Work instructions:
Reading the listing that follows, count the lines where "agent" appears, and answer with only that count.
(Data supplied Opens)
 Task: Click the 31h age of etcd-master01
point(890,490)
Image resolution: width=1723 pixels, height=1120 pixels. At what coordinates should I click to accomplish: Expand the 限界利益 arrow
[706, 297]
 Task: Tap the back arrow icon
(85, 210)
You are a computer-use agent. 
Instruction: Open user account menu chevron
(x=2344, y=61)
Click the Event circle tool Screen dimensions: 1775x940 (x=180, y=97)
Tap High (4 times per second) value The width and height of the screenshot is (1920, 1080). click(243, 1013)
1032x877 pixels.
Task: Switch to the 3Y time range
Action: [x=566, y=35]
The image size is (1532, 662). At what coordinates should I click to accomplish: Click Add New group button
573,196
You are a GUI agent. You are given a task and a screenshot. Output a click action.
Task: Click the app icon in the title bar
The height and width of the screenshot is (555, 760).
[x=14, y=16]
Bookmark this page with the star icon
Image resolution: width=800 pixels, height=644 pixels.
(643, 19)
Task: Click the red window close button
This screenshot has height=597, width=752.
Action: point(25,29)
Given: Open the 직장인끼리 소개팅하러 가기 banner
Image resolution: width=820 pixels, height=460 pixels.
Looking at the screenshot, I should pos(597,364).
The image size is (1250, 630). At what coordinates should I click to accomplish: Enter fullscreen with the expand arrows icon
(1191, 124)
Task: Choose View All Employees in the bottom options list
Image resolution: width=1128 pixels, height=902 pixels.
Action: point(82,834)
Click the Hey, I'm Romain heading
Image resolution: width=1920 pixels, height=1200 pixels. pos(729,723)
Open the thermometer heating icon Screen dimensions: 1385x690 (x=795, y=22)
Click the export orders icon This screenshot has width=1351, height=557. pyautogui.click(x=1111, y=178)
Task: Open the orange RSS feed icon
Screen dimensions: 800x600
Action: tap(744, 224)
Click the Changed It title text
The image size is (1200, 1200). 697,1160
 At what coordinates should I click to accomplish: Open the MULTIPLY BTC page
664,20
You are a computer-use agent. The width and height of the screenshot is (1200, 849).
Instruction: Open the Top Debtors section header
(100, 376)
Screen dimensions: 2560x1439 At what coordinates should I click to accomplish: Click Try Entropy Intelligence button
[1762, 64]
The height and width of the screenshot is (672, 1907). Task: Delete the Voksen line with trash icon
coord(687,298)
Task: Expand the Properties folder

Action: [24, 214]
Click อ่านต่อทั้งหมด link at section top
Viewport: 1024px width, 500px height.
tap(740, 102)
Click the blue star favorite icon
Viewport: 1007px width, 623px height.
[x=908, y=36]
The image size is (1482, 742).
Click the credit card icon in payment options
(Data supplied Closes)
Written response:
3